Problema = Formate como tabela Markdown as linhas das entradas, desde o início até a linha que contém "pyautogui.click(x=501, y=159)", inclusive, com as colunas "Nº" e "Linha" e sem as linhas em branco.

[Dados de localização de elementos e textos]
★ ★ ★ ★

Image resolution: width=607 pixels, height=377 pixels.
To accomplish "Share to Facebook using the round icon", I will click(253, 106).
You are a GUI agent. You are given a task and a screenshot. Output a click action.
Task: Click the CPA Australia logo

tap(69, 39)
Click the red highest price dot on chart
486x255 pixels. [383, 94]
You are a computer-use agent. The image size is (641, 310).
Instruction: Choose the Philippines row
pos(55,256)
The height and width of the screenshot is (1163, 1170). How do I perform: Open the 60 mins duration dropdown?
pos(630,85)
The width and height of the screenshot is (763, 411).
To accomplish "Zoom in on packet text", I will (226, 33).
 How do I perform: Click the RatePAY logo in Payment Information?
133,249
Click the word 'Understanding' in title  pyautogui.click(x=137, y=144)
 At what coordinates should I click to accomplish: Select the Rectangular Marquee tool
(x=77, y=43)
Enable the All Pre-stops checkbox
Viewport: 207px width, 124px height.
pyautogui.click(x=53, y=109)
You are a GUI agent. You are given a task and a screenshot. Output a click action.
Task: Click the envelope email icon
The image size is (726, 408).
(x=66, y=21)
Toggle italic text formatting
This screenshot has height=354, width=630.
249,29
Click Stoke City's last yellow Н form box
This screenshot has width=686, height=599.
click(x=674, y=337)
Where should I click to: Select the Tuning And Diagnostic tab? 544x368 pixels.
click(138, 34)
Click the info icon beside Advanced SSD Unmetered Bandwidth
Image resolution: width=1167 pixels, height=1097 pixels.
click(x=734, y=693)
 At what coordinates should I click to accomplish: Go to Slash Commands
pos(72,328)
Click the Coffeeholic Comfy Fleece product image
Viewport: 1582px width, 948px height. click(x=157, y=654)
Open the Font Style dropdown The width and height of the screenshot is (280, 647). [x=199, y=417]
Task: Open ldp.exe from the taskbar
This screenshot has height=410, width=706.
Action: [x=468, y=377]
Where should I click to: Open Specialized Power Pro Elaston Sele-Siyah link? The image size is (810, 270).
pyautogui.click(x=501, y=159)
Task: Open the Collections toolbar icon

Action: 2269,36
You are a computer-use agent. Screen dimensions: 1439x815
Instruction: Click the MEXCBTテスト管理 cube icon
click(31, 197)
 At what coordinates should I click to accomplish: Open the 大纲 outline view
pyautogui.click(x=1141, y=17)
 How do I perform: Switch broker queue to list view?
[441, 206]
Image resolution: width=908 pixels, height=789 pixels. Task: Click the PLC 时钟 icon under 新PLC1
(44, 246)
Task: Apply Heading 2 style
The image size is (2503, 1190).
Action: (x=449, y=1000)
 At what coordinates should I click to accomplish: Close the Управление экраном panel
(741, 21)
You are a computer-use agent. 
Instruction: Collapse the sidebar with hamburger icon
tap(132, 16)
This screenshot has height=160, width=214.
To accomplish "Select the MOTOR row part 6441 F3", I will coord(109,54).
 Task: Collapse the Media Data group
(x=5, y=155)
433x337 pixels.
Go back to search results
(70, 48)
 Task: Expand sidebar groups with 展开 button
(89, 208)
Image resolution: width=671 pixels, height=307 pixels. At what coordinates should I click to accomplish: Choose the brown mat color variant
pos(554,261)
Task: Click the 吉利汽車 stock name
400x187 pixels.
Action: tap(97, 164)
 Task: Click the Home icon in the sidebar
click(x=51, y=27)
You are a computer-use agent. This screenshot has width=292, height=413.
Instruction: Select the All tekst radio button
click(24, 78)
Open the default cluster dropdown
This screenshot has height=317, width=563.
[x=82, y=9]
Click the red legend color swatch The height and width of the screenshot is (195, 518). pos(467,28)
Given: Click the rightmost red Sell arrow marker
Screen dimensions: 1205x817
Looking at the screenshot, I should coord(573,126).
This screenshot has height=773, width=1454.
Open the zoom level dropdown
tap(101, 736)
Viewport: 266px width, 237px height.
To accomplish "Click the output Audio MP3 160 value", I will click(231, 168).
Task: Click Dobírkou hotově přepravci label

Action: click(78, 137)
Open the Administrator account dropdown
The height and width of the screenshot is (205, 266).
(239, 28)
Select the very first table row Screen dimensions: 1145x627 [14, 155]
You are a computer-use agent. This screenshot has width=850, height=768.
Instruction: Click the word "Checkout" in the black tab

★ ★ ★ ★

Resposta redigida =
| Nº | Linha |
|---|---|
| 1 | Image resolution: width=607 pixels, height=377 pixels. |
| 2 | To accomplish "Share to Facebook using the round icon", I will click(253, 106). |
| 3 | You are a GUI agent. You are given a task and a screenshot. Output a click action. |
| 4 | Task: Click the CPA Australia logo |
| 5 | tap(69, 39) |
| 6 | Click the red highest price dot on chart |
| 7 | 486x255 pixels. [383, 94] |
| 8 | You are a computer-use agent. The image size is (641, 310). |
| 9 | Instruction: Choose the Philippines row |
| 10 | pos(55,256) |
| 11 | The height and width of the screenshot is (1163, 1170). How do I perform: Open the 60 mins duration dropdown? |
| 12 | pos(630,85) |
| 13 | The width and height of the screenshot is (763, 411). |
| 14 | To accomplish "Zoom in on packet text", I will (226, 33). |
| 15 |  How do I perform: Click the RatePAY logo in Payment Information? |
| 16 | 133,249 |
| 17 | Click the word 'Understanding' in title  pyautogui.click(x=137, y=144) |
| 18 |  At what coordinates should I click to accomplish: Select the Rectangular Marquee tool |
| 19 | (x=77, y=43) |
| 20 | Enable the All Pre-stops checkbox |
| 21 | Viewport: 207px width, 124px height. |
| 22 | pyautogui.click(x=53, y=109) |
| 23 | You are a GUI agent. You are given a task and a screenshot. Output a click action. |
| 24 | Task: Click the envelope email icon |
| 25 | The image size is (726, 408). |
| 26 | (x=66, y=21) |
| 27 | Toggle italic text formatting |
| 28 | This screenshot has height=354, width=630. |
| 29 | 249,29 |
| 30 | Click Stoke City's last yellow Н form box |
| 31 | This screenshot has width=686, height=599. |
| 32 | click(x=674, y=337) |
| 33 | Where should I click to: Select the Tuning And Diagnostic tab? 544x368 pixels. |
| 34 | click(138, 34) |
| 35 | Click the info icon beside Advanced SSD Unmetered Bandwidth |
| 36 | Image resolution: width=1167 pixels, height=1097 pixels. |
| 37 | click(x=734, y=693) |
| 38 |  At what coordinates should I click to accomplish: Go to Slash Commands |
| 39 | pos(72,328) |
| 40 | Click the Coffeeholic Comfy Fleece product image |
| 41 | Viewport: 1582px width, 948px height. click(x=157, y=654) |
| 42 | Open the Font Style dropdown The width and height of the screenshot is (280, 647). [x=199, y=417] |
| 43 | Task: Open ldp.exe from the taskbar |
| 44 | This screenshot has height=410, width=706. |
| 45 | Action: [x=468, y=377] |
| 46 | Where should I click to: Open Specialized Power Pro Elaston Sele-Siyah link? The image size is (810, 270). |
| 47 | pyautogui.click(x=501, y=159) |